The world is crashing down on the party of the elephant and they have only themselves to blame for the disaster that awaits them on November 7.
"In the House, Republicans are most likely to see a net loss of 20 to 35 seats, and with it their majority," says respected political analyst Charlie Cook. "In the Senate, the GOP could lose at least four, but a five- or six-seat loss is more likely. A six-seat change tips the chamber into Democratic hands."
I've known Charlie for more than 20 years and he doesn't make reckless predictions. If anything, he plays it safe. Projecting a loss of 20-35 seats in the House means big, big trouble for Republicans.
Publicly, Republicans claim the election will swing their way on voter turnout and local issues. Privately, they admit they're screwed.
"We're fucked...that's all there is to it," a prominent GOP strategist told me over the weekend. "We followed George W. Bush into the black hole of Iraq and there's no way out."
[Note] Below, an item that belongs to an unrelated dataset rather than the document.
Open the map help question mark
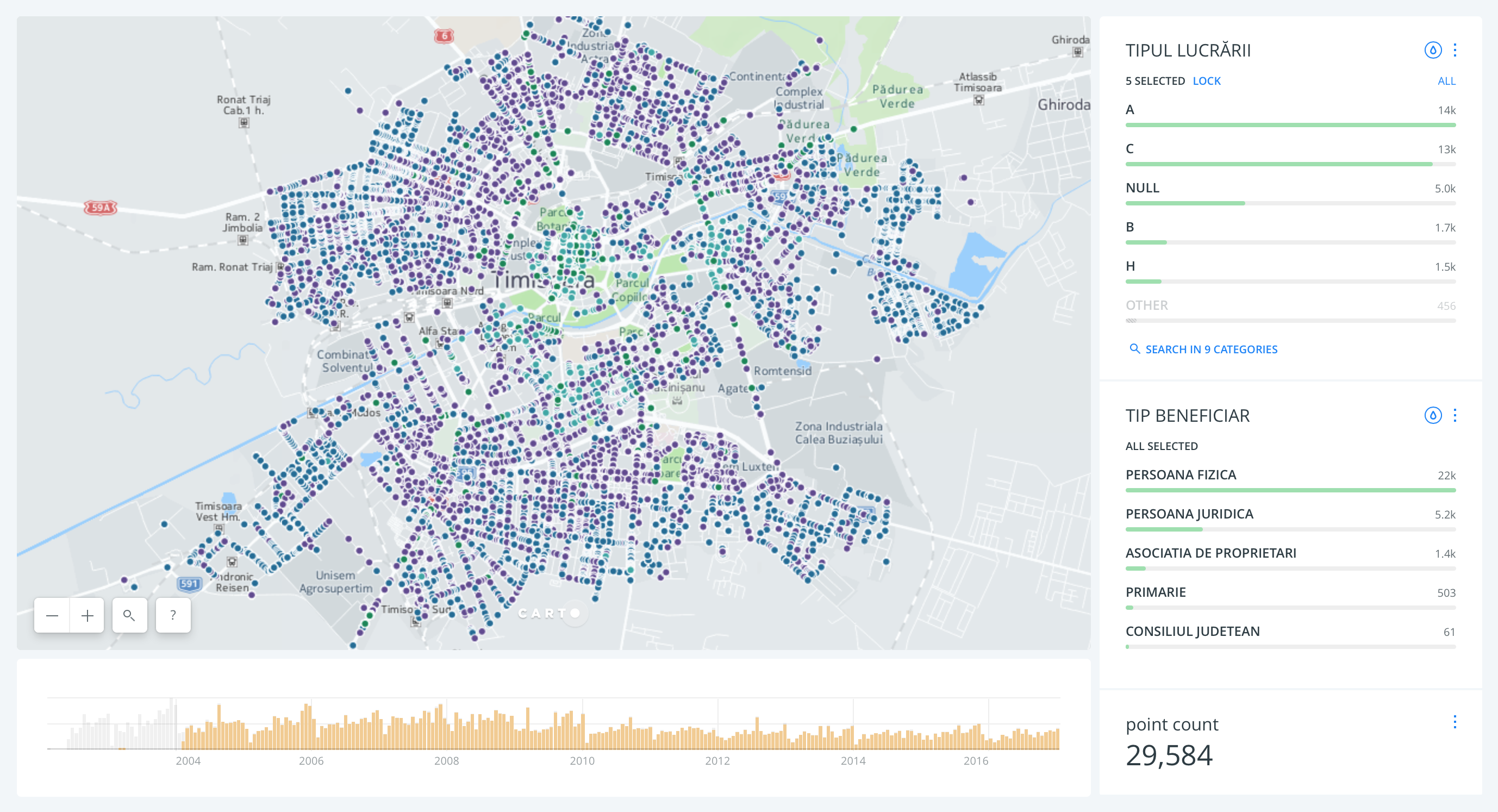 (x=173, y=615)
Bush's political hit man, Karl Rove, promised Republicans an October surprise to turn the tide but the surprises kept drowning the Republicans: mounting losses in Iraq; the Mark Foley Congressional page scandal; and increasingly dismal economic news.
In key Senate races, Republicans are dumping millions into last-minute attack ads to try and sway voters. Here in Virginia, our local NBC affiliate ran 71 ads from Republican incumbent George Allen, the National Republican Senatorial Committee and the Republican National Committee attacking Democratic challenger Jim Webb during Sunday's telecast of the NASCAR Nextel Cup race.
But while the Republicans try to con voters one more time, America is headed for serious trouble in the real world.
Comptroller General David Walker warns the United States is headed for an economic disaster because of the budget-busting spending policies of Bush and the Republican-controlled Congress. Just before this election, he embarked on a "fiscal wake up tour" to drive the message home.
"You can't solve a problem until the majority of the people believe you have a problem that needs to be solved," Walker says.
And that is the central problem from too many years of control by a reckless and irresponsible Republican party.
Republicans refuse to believe there is a problem, especially one of their own making. They increased government spending while cutting taxes, driving deficits to record levels.
Bush continues to argue that the Iraq war is winnable, even though his own generals and a vast majority of the American public know otherwise.
The Republican leadership of Congress tried to ignore a serial sexual predator in their midst, hoping the problem would go away. It didn't.
For the past dozen years, the mantra of Republican leadership in Congress was evasion of the facts and avoidance of reality.
Now 12 years of corruption, dalliance, arrogance and outright malfeasance have come down on the GOP like a plague of locusts, leaving behind a rotting, putrid sludge that used to be a great nation.
The first step to cleaning up the mess comes next week when we march into the voting booth and vote to throw out the garbage.
But that's only the first step. If the polls and prognosticators prove right, we can't waste time celebrating an elephant's death. We have to make sure that the party of the jackass that takes its place doesn't return to its old ways of doing business.
Change is only the beginning and change must be the mantra that guides us all in the coming years. If the Democrats f*ck up this opportunity, it will be time to scrap our current system of government and find one that works.